### Lista de tareas
a: Indica si cada afirmación concuerda con el fragmento sobre la campaña del 23 J y responde sí o no, citando literalmente las palabras decisivas: (i) En la campaña de 2019 se negaba públicamente la posibilidad de hacer vicepresidente a Pablo Iglesias. (ii) Según el fragmento, el tiempo es relativo. (iii) La cuestión central ahora es si Feijóo habla inglés.
b: Reproduce sin cambios el tramo del fragmento sobre la campaña del 23 J que va desde "La política es" hasta "posibilidad del rencor.".

### Fragmento
==*==
Vox se ha convertido en el eje de la campaña electoral para el 23 J. La frase es: “Ahora los españoles saben lo que significa votar a Feijóo”. La cuestión ya no es si habla inglés o si es un incapacitado para las cosas de la política, que son las acusaciones que se le lanzan en el cara a cara; se trata de otra cosa: de hacer vicepresidente a Santiago Abascal. Bueno, al menos sabemos qué es lo que debatimos, no como en la campaña de 2019, donde las posibilidades de hacer lo mismo con Pablo Iglesias eran negadas delante de todo el mundo.
La política es cicatera y olvidadiza cuando trata de fijar un relato que tiene precedentes en un tiempo relativamente cercano. Digo relativamente porque ahora el tiempo, que es lo único que no es relativo, se estira o se acorta como si fuera un chicle, y las memorias se retrotraen a varias generaciones atrás mientras se borra lo ocurrido recientemente, como si estuviéramos en la normalidad de una relación de pareja con altos y bajos que se perdonan, esfumándose de la posibilidad del rencor.
==*==
### Material de origen
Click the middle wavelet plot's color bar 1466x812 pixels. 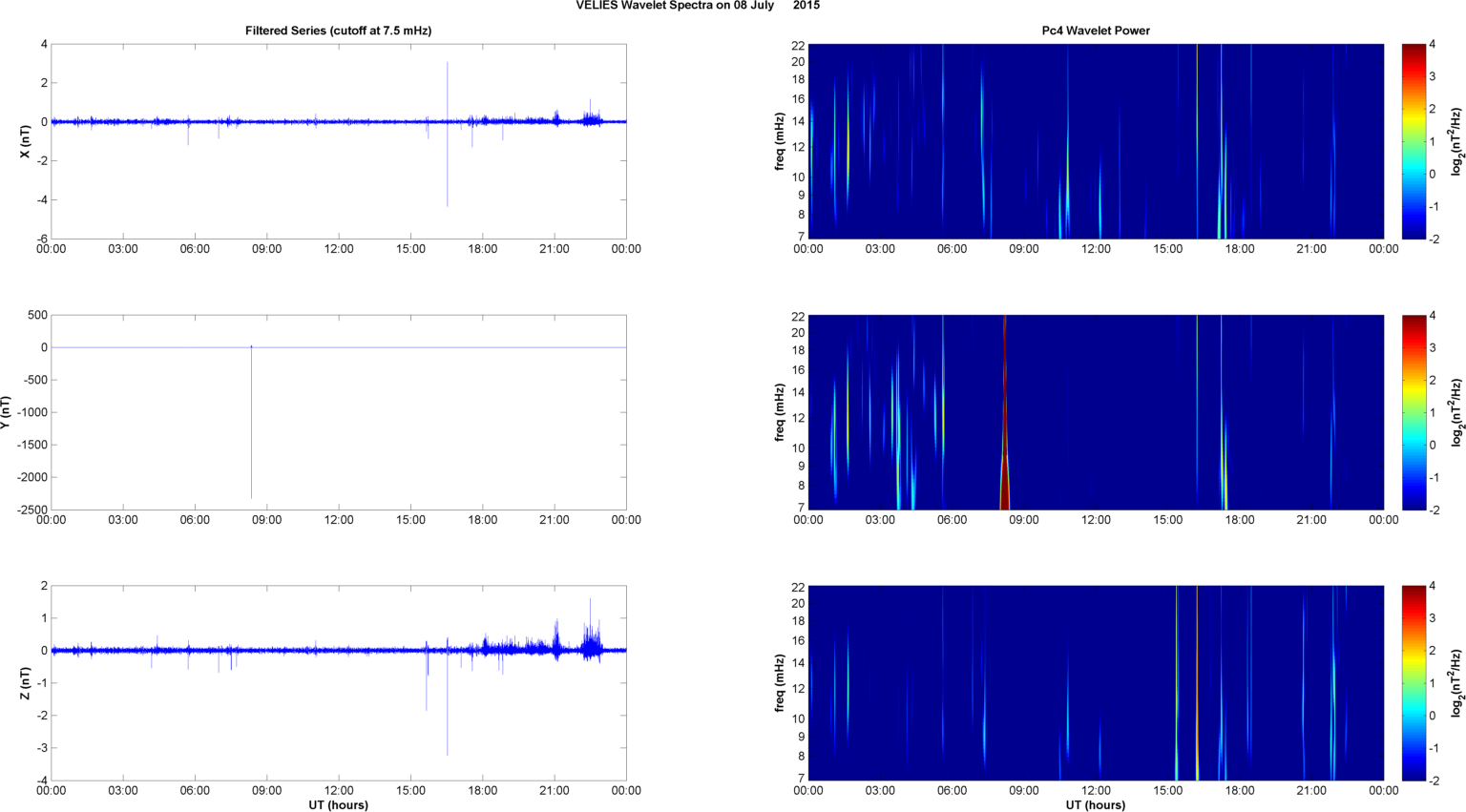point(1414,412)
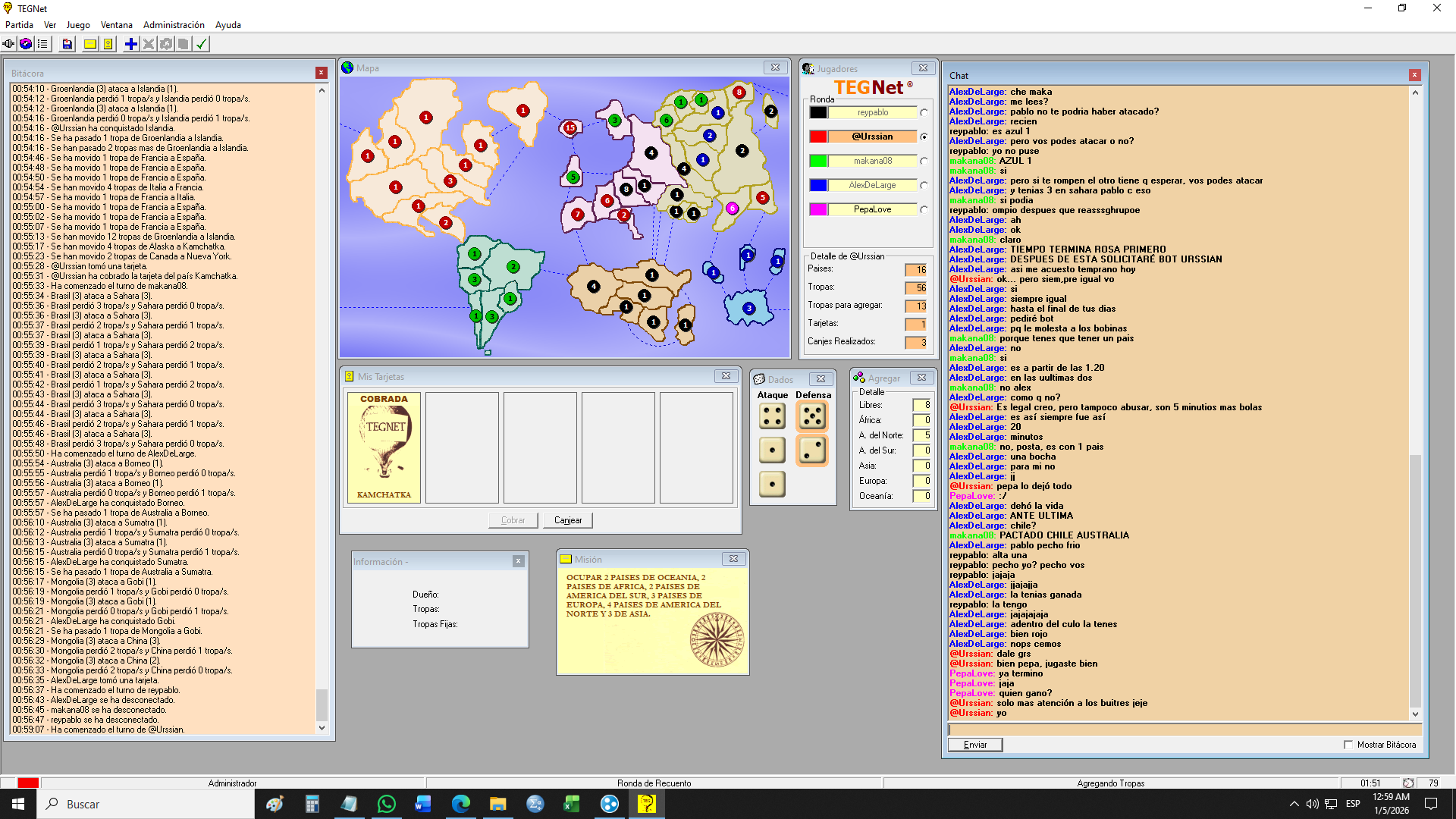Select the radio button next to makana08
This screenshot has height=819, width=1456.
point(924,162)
==*==
### Resultados esperados
a:
(i) Sí: "donde las posibilidades de hacer lo mismo con Pablo Iglesias eran negadas delante de todo el mundo".
(ii) No: "el tiempo, que es lo único que no es relativo".
(iii) No: "La cuestión ya no es si habla inglés".

b:
La política es cicatera y olvidadiza cuando trata de fijar un relato que tiene precedentes en un tiempo relativamente cercano. Digo relativamente porque ahora el tiempo, que es lo único que no es relativo, se estira o se acorta como si fuera un chicle, y las memorias se retrotraen a varias generaciones atrás mientras se borra lo ocurrido recientemente, como si estuviéramos en la normalidad de una relación de pareja con altos y bajos que se perdonan, esfumándose de la posibilidad del rencor.